Solids are so much better for working in the real world, and if you had a 3D printer, you’d understand instantly. 3D prints are “watertight and manifold.” This means they’re solid. CAD programs can only create solids, just as you can only create solids in your workshop with wood, nails, glue, etc…

With Blender, it’s easy to create non-solid models. It may be a microscopic hole or a flipped poly or a one sided surface. There are a myriad of ways to build non manifold geometry in surface modelers. Trying to fix it can be very time consuming. I used to use surface modelers for my 3D printing, then switched to Moi (a solid modeler) and all of a sudden things got so very much simpler.

The other thing is surface modelers work with polygons, not NURBS. So, the “atomic” unit of a surface modeler is a face or polygon, which has a “facet” and so it’s not possible to represent exactly a curved surface in a poly modeler.

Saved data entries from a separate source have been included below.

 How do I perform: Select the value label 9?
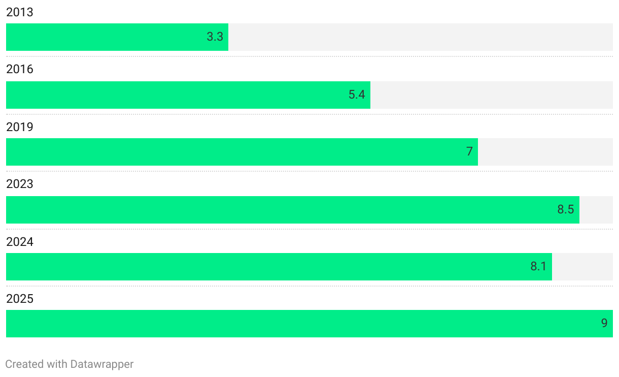(x=604, y=323)
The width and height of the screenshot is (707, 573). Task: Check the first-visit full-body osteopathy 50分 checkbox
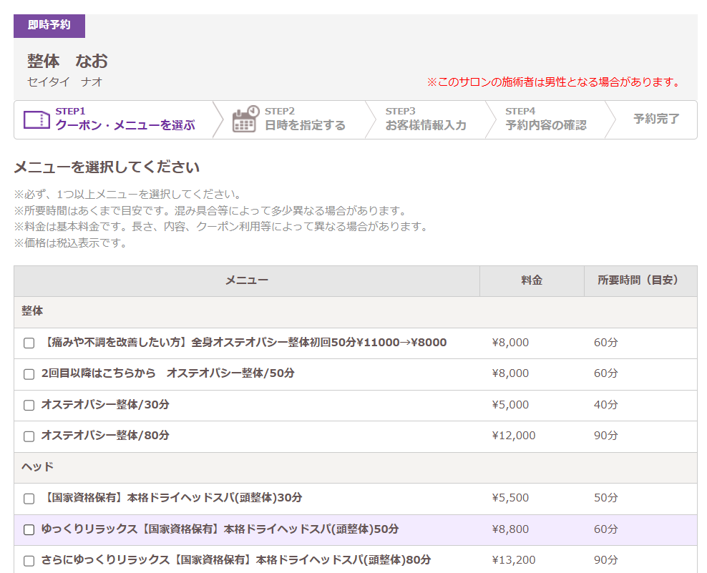29,343
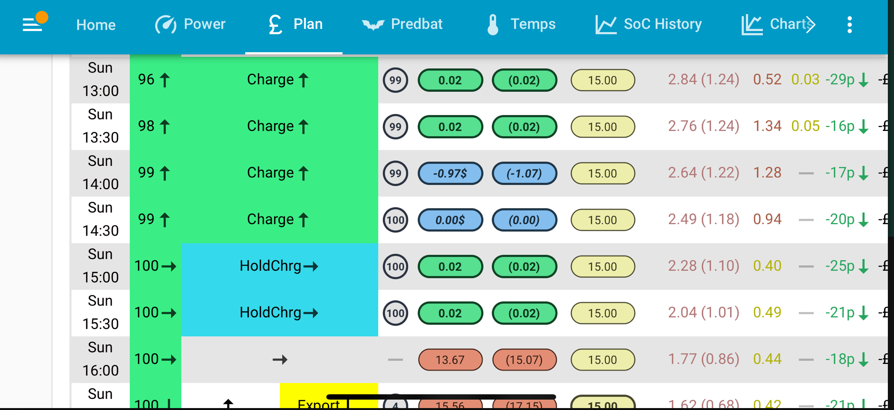
Task: Select the Sun 15:00 HoldChrg cell
Action: tap(279, 266)
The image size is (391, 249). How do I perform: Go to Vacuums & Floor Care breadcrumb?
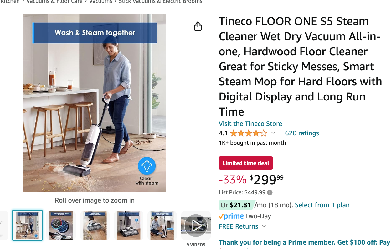pyautogui.click(x=54, y=2)
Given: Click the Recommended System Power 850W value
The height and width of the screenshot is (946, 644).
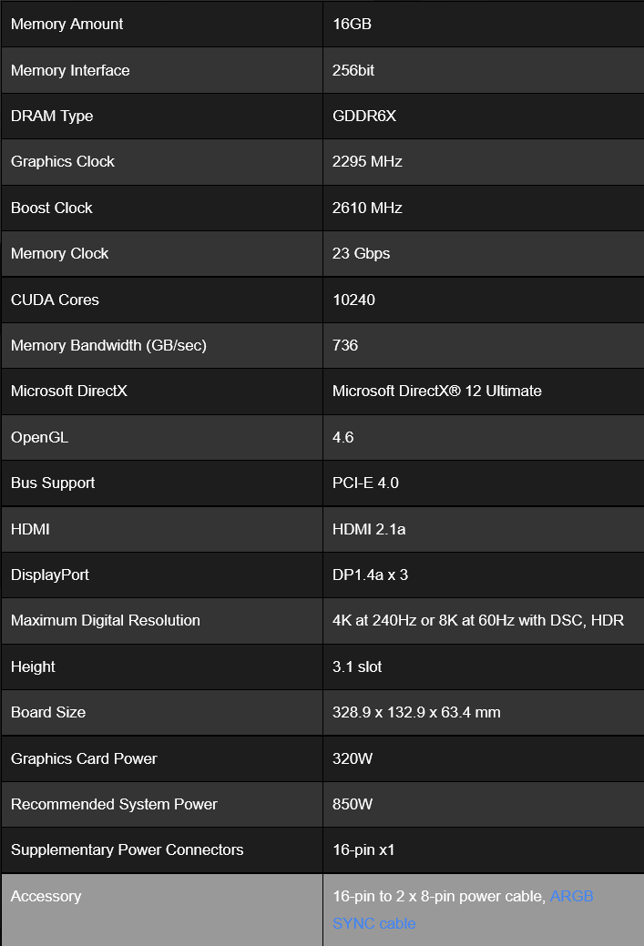Looking at the screenshot, I should tap(353, 805).
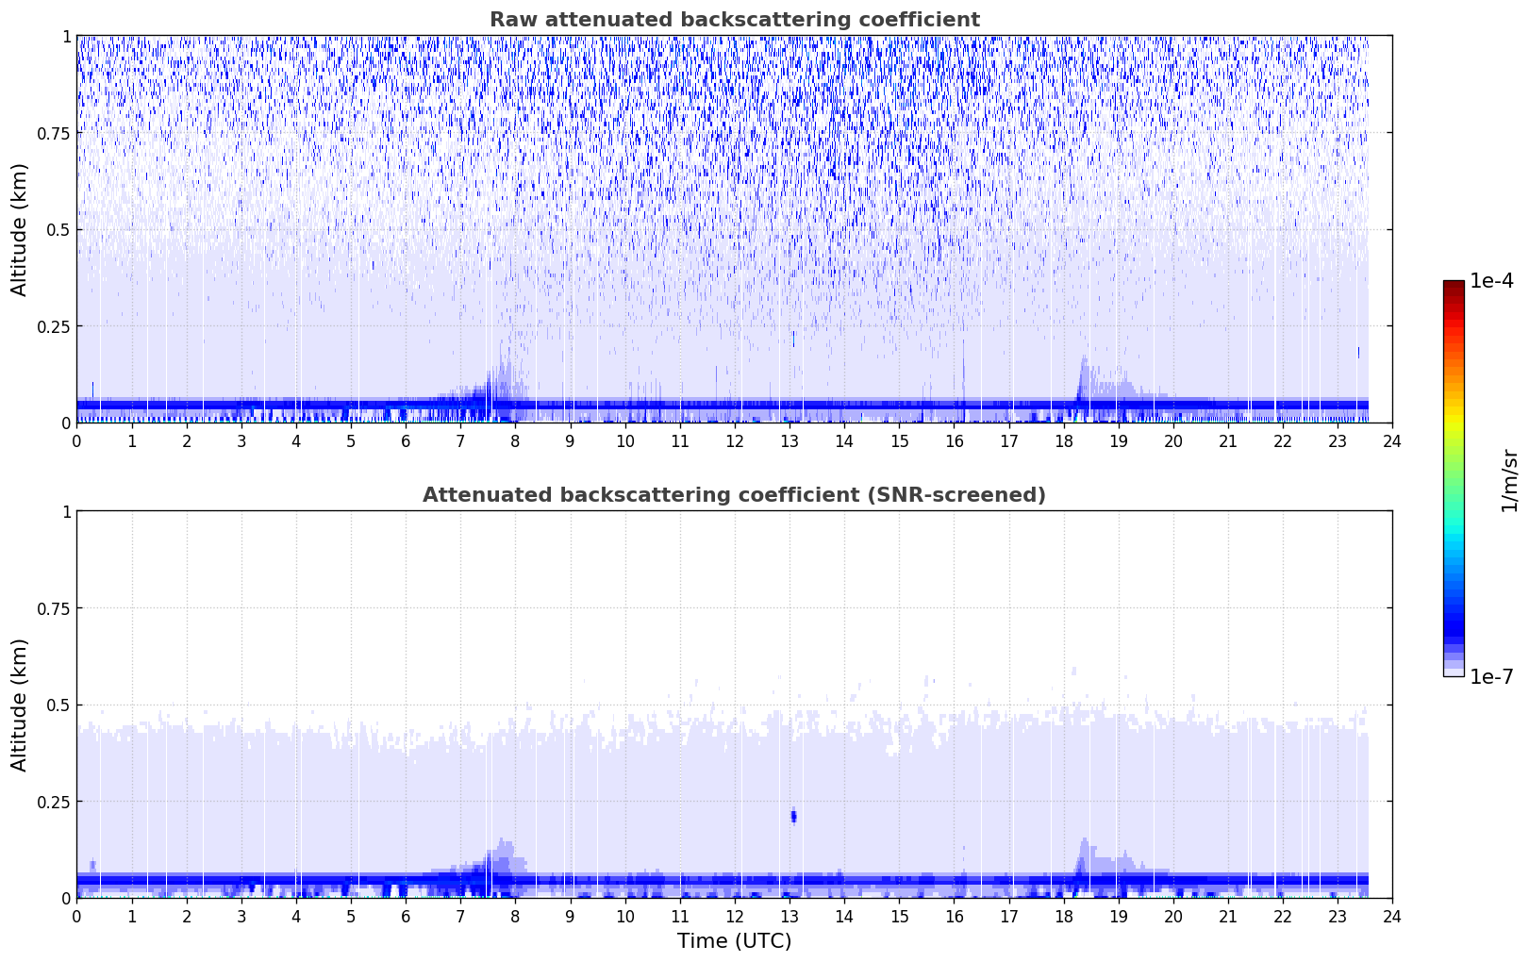Click the "1e-7" colorbar minimum label
This screenshot has height=962, width=1529.
pos(1490,676)
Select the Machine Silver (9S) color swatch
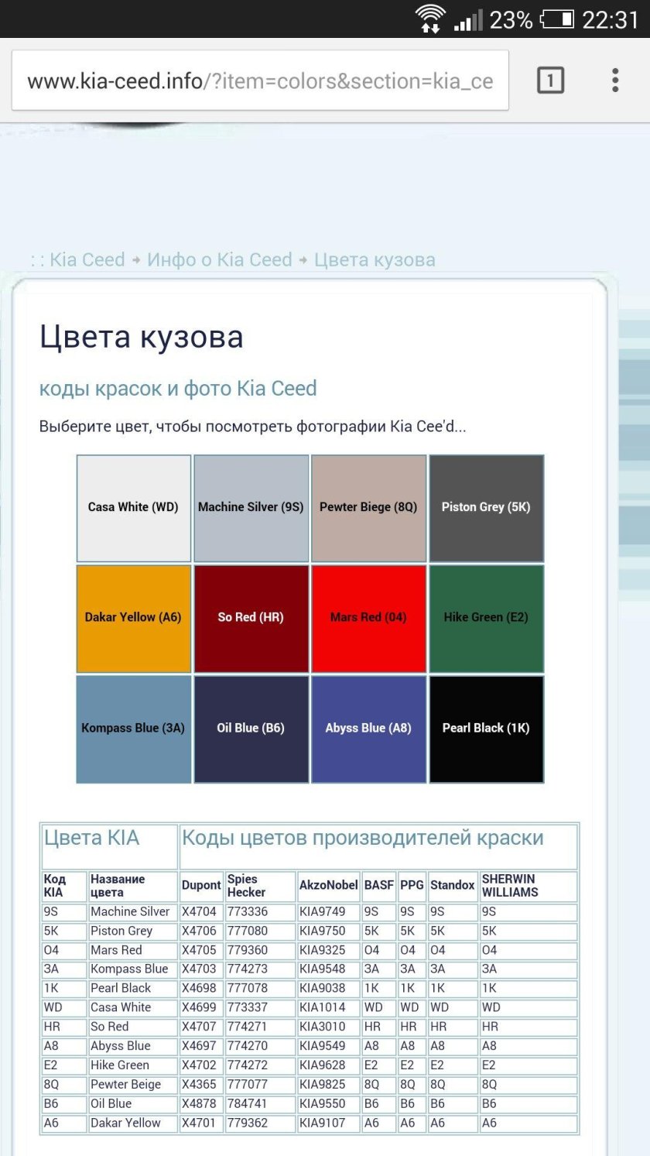Image resolution: width=650 pixels, height=1156 pixels. click(x=251, y=507)
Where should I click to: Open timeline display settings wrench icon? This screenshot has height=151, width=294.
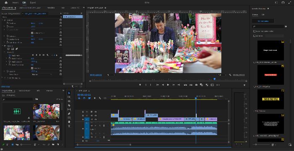(100, 98)
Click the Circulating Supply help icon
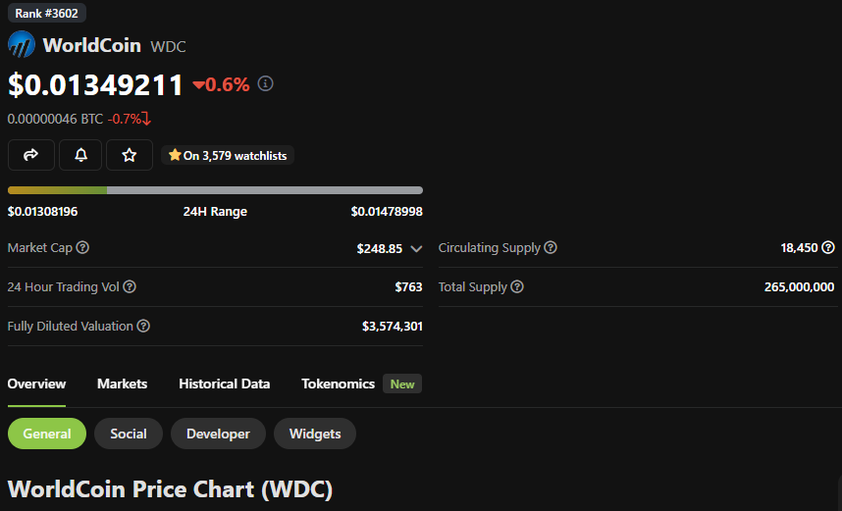Viewport: 842px width, 511px height. pyautogui.click(x=551, y=248)
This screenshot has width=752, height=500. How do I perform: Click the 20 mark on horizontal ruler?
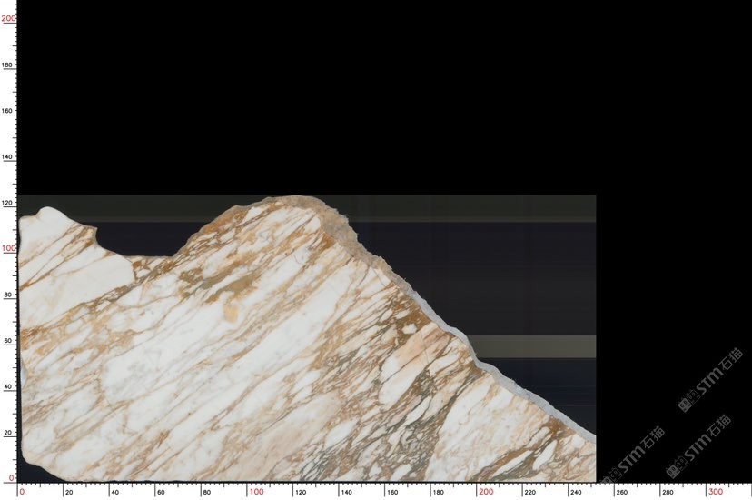68,492
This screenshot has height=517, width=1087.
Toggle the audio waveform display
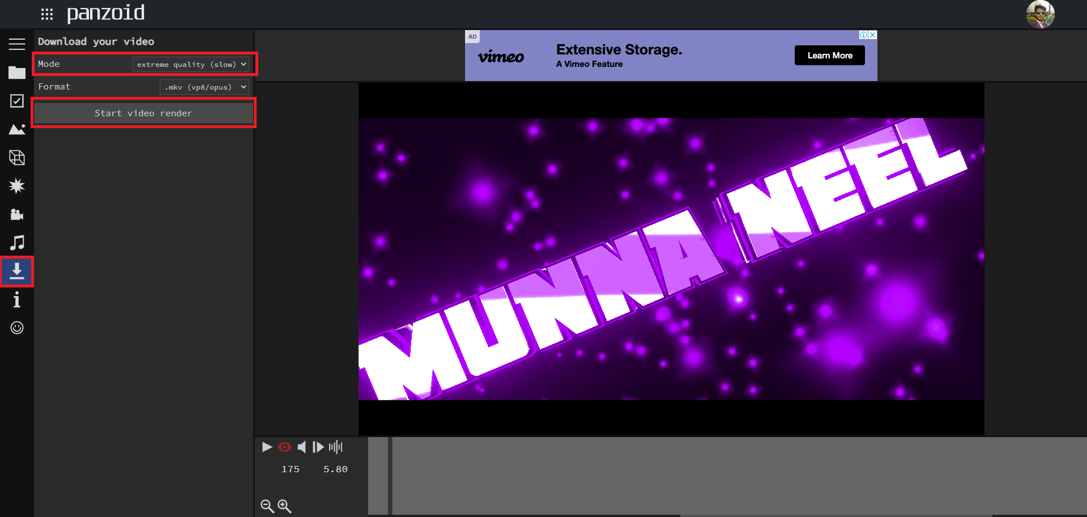click(x=335, y=447)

This can come into problem when you’re trying to solve for multiple continuous surfaces, such as where a car fender meets the hood of a car. A very difficult math problem indeed.

One downside to CAD and NURBS is the convert to polygons issue. It’s very difficult to create any sort of clean (and human editable) mesh when converting from NURBS. Moi probably has the best converter I’ve ever seen, and it still has problems. The resulting mesh is typically impossible to work with unless you retopo it. Check this CAD to Poly mesh I created years ago to help show the problem.

@anon2581475, like you, I don’t put too much weight in poly topology, though CAD topology is just horrendous. Correct topology is great if you need to animate a character (think stretchy bounce of an M&M). It provides much less value for Hard Surface models, and in fact, IMO, the Sub-D route is overthought and overused.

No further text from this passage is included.